→ **WHAT YOU ARE ASKED TO DO**
Copy out the lines of the listing word for word, starting at the beginning of the listing and ending at the line that contains "(x=869, y=25)", with that line included.

→ **Text and item location entries**
§

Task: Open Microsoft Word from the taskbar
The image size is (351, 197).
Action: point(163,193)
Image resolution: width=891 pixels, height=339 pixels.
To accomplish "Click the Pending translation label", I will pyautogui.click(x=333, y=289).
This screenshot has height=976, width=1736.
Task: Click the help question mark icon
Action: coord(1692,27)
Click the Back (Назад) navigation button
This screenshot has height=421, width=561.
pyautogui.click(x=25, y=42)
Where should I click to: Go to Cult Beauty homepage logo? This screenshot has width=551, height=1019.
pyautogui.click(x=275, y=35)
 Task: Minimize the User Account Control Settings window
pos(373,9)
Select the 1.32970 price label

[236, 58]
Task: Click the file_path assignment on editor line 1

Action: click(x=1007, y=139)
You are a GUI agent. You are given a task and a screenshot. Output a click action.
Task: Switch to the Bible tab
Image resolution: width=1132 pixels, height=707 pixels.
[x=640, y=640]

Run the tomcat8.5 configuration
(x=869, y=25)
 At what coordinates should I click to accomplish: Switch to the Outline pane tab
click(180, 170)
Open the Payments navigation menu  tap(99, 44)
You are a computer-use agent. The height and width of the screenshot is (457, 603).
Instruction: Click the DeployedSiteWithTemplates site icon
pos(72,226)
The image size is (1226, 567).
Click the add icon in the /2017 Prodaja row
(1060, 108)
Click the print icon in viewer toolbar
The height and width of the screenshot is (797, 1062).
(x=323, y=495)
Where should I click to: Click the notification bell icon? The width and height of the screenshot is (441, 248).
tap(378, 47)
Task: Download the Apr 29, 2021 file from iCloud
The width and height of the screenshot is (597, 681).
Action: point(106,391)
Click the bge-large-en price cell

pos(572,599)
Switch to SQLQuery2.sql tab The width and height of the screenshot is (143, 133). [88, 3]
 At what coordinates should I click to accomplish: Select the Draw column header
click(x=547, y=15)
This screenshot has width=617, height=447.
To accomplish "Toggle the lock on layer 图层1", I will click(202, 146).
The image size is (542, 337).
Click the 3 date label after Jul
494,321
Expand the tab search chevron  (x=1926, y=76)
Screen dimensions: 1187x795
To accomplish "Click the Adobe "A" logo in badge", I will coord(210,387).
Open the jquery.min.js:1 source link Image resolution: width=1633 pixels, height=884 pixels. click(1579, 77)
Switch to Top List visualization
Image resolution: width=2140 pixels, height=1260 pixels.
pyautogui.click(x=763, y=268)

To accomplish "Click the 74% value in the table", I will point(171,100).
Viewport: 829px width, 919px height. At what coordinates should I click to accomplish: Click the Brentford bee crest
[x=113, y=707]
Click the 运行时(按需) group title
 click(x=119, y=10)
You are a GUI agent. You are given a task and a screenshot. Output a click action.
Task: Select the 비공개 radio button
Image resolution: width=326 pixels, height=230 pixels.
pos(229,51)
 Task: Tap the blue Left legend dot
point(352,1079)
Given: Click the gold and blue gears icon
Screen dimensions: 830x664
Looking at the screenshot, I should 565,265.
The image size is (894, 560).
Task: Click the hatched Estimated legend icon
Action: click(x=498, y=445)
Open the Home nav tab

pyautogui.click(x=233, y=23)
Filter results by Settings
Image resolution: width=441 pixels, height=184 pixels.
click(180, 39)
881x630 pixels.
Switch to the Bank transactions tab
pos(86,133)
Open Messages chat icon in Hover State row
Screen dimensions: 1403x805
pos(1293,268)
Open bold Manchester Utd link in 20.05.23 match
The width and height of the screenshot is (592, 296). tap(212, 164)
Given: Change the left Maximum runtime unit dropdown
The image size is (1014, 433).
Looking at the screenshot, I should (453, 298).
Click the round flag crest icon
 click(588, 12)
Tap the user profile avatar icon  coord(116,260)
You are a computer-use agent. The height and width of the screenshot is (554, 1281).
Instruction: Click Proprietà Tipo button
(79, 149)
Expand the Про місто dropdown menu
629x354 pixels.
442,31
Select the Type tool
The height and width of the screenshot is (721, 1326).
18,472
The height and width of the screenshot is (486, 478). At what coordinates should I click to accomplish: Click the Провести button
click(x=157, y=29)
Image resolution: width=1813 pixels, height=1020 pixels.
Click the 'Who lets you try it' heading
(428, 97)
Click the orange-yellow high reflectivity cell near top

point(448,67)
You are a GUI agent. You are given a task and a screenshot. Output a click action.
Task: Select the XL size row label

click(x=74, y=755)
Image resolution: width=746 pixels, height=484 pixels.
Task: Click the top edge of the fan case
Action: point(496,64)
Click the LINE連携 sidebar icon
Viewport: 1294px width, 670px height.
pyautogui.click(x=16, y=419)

§

→ **FULL OUTPUT**
Task: Open Microsoft Word from the taskbar
The image size is (351, 197).
Action: point(163,193)
Image resolution: width=891 pixels, height=339 pixels.
To accomplish "Click the Pending translation label", I will pyautogui.click(x=333, y=289).
This screenshot has height=976, width=1736.
Task: Click the help question mark icon
Action: coord(1692,27)
Click the Back (Назад) navigation button
This screenshot has height=421, width=561.
pyautogui.click(x=25, y=42)
Where should I click to: Go to Cult Beauty homepage logo? This screenshot has width=551, height=1019.
pyautogui.click(x=275, y=35)
 Task: Minimize the User Account Control Settings window
pos(373,9)
Select the 1.32970 price label

[236, 58]
Task: Click the file_path assignment on editor line 1

Action: click(x=1007, y=139)
You are a GUI agent. You are given a task and a screenshot. Output a click action.
Task: Switch to the Bible tab
Image resolution: width=1132 pixels, height=707 pixels.
[x=640, y=640]

Run the tomcat8.5 configuration
(x=869, y=25)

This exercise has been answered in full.